Quién no se ha encontrado alguna vez en una fiesta entre amigos, u otras reunio­nes de carácter social, a un hombre o una mujer dispuesto o dispuesta a todos los excesos y capaz de recurrir al más for­zado refinamiento para seducir?

¿Quién no ha sido “víctima”, aunque sea por bre­vísimos instantes, del poder de una “conquistadora de hombres” o de un “Don Juan”?

¿Por qué, nos preguntamos, algunas personas se obsesionan por agradar?

Con algunas mujeres sucede que ningún hombre logra permanecer indiferente a sus encantos femeni­nos, a sus maneras de moverse, a su “caída de ojos” y a toda la presencia sensual que emana de su cuer­po. Sus sonrisas, su atención toda y su disposición al diálogo interesan siempre.

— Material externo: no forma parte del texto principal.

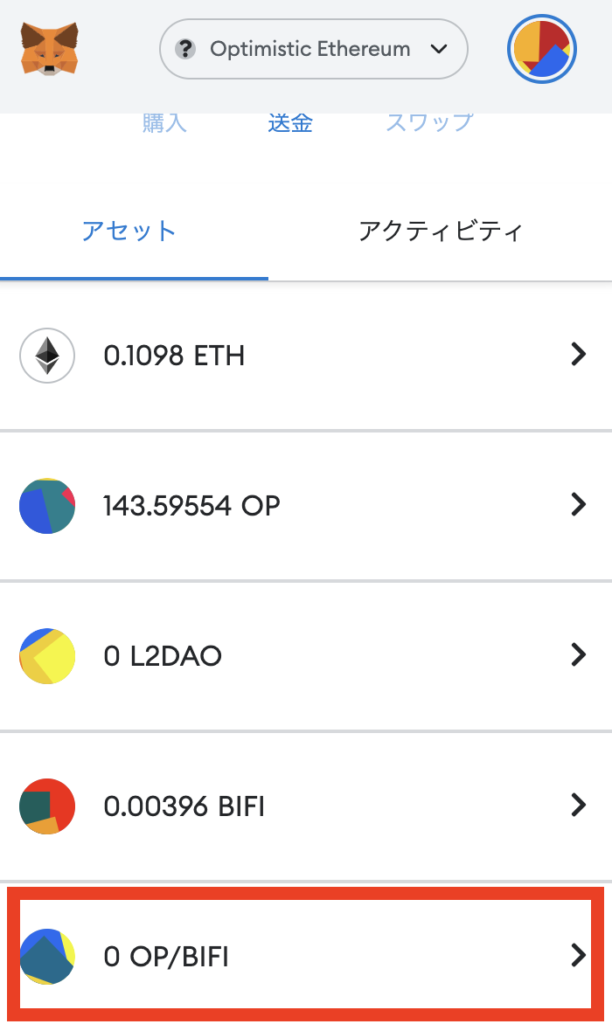Image resolution: width=612 pixels, height=1024 pixels.
Task: Select the ETH token icon
Action: pos(47,355)
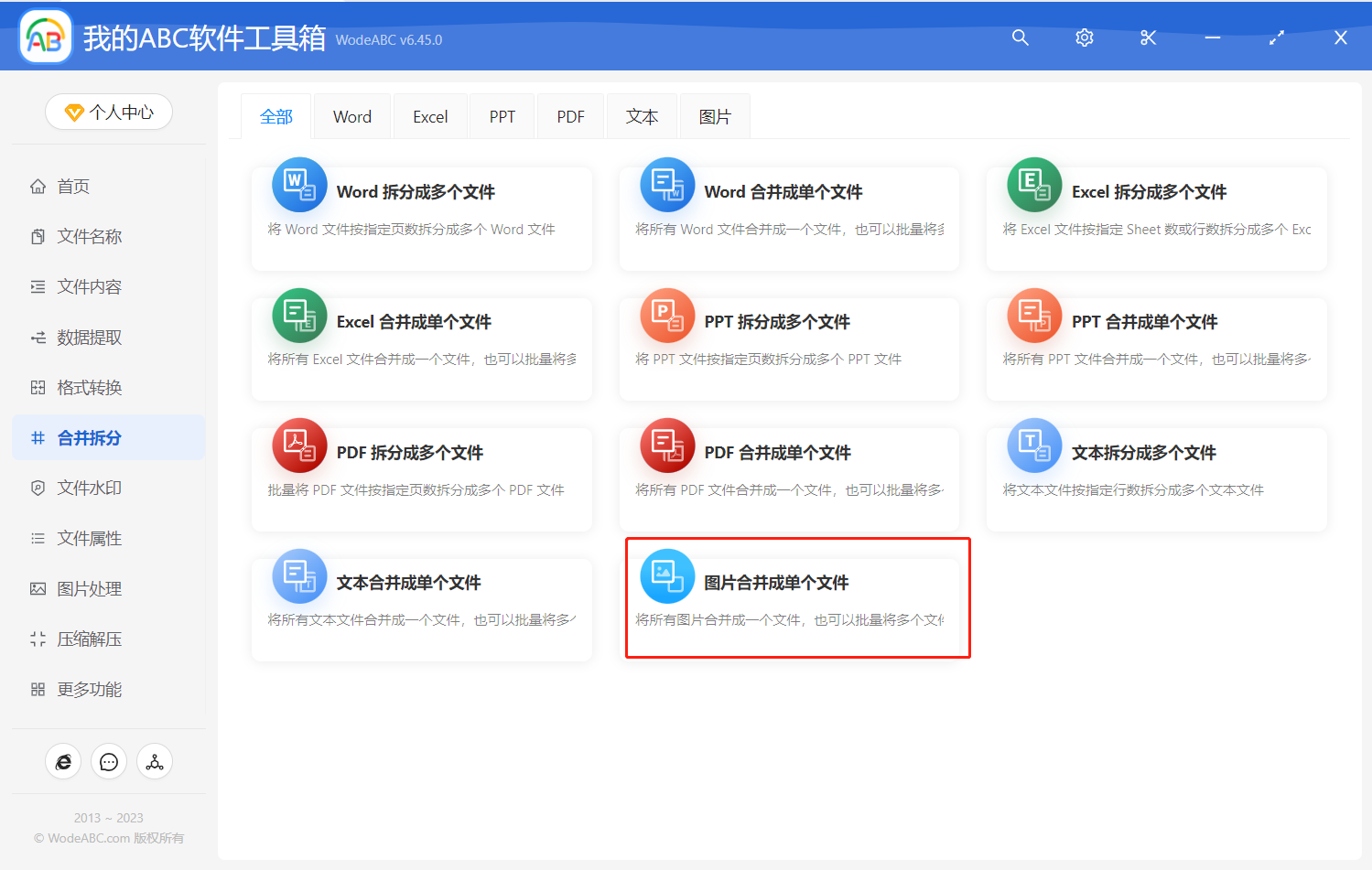Open 个人中心 at top of sidebar
The height and width of the screenshot is (870, 1372).
click(x=109, y=111)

En poco tiempo, esos hombres comprueban que la personalidad de estas muje­res es muy atractiva y quedan anonadados con ella; sucumben a sus encantos en cuestión de minutos.

Asimismo, estas mujeres saben, se dan cuenta, son perfectamente conscientes, de que sus actitudes de femme fatale irritan, crispan y enojan a otras mu­jeres. Ellas las consideran unas pícaras arribistas, pro­vocadoras que no se detienen ante nada para con­seguir sus fines. Si el asunto es bailar, los hombres se la disputan para invitarla a hacerlo. Sueñan “hacer el amor” con ellas, y, secretamente, “poseerlas”.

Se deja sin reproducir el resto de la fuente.